I recently read a book I really liked. BONE DEEP IN LANDSCAPE, writing, reading, and place, by Mary Clearman Blew. In this book, she says, "...for many of us, the western landscape is permeated with private associations contained in memory and family narratives. Language is how we move from private silence to shared story."
I see painting as a visual language, and for the artist it is a way we move from "private silence to shared story." Our story might be realist or an abstract narrative. But we have something to say, we are trying to express what is on the inside, and find that meeting place on the outside.
The photographs I took yesterday turned out good, and I was able to get the inventory up to date, this includes the Poems of the Desert. I am not saying "all" of the inventory is up to date. I find this an ongoing process.
I have been looking at a poem by Marge Piercy, FOR THE YOUNG WHO WANT TO. And I think she is writing this poem to the "young," but I thought the poem might be directed to anyone, who might want to________________, become an artist, a actor, dancer, etc.etc.
The first word she uses in the poem is "talent." Again I found this interesting., because isn't "talent" the great excuse? I don't have to "try" because I don't have talent. You have gotten where you are, because, you have "talent."
Then she talks about how it is only "after", we are published (we create the work, and have a successful show), and are favorably reviewed, that we know we are an artist, a writer, etc.etc. Before that "what you have is a tedious delusion, a hobby like knitting."

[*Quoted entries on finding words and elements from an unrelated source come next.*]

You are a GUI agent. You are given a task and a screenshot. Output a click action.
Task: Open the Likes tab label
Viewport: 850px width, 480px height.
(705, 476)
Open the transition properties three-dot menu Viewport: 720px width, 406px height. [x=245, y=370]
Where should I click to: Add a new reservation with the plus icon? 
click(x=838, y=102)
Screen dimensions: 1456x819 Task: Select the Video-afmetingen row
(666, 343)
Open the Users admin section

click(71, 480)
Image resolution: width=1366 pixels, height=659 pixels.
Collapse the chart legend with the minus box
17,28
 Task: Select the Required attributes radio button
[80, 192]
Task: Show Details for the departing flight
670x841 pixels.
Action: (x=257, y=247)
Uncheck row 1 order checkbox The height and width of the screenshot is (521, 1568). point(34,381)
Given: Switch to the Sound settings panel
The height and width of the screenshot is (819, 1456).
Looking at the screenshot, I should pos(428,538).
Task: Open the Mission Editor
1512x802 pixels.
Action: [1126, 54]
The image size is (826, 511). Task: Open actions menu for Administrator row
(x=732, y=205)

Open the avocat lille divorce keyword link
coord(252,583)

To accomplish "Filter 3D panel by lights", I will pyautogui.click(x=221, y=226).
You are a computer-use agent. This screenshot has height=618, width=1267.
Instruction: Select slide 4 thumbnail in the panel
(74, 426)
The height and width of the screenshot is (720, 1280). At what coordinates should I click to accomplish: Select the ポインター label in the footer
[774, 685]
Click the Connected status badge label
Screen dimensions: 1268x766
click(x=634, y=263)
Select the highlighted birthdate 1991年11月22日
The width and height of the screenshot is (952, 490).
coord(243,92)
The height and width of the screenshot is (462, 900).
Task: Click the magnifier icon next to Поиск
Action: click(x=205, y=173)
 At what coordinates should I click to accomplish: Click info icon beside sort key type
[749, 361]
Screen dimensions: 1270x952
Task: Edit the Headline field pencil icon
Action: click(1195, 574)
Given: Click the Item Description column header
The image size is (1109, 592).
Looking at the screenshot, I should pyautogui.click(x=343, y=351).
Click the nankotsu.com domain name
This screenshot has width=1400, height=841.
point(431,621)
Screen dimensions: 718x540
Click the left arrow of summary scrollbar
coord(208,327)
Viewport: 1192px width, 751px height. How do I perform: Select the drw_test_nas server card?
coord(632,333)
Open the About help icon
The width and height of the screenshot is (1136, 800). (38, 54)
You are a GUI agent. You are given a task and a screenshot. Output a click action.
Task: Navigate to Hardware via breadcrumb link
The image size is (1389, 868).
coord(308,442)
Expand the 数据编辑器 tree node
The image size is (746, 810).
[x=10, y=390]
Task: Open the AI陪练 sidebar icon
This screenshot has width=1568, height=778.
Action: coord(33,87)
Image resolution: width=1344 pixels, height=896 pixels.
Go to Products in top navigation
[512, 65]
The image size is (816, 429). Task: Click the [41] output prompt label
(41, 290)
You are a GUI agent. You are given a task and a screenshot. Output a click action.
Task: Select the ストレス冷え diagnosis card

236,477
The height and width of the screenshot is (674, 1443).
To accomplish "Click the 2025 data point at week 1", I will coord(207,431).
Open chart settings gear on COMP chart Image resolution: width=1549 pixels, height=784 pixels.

She talks about what you do, is not recognized as "work." Until after the successful show, successful book, etc.etc. Is not treated by the outside world as something that is sacred and necessary, but "friends keep asking when you are planning to go out and get a job."
She talks about, how your genius is not recognized until after after it is recognized by the "authorities," until then, "they accuse you of withdrawing, ask why you don't have a baby, call you a bum."
She talks about the artist's desire for an MFA, or wants to "take workshops with fancy names when all you can really learn is a few techniques, typing instructions and somebody else's mannerisms." She says it is because, "every artist lacks a license to hang on the wall." How else can we "prove" who we are?
But then she says, "The real writer (artist) is the one who really writes (paints). And her final words are, "Work is its own cure. You have to like it better than being loved."
This poem reminds us, "Kiss an Artist Today." It's not easy to continue when after all we are the only ones who know what we are doing..........but the funny thing is that it is better than love, or maybe it is "love."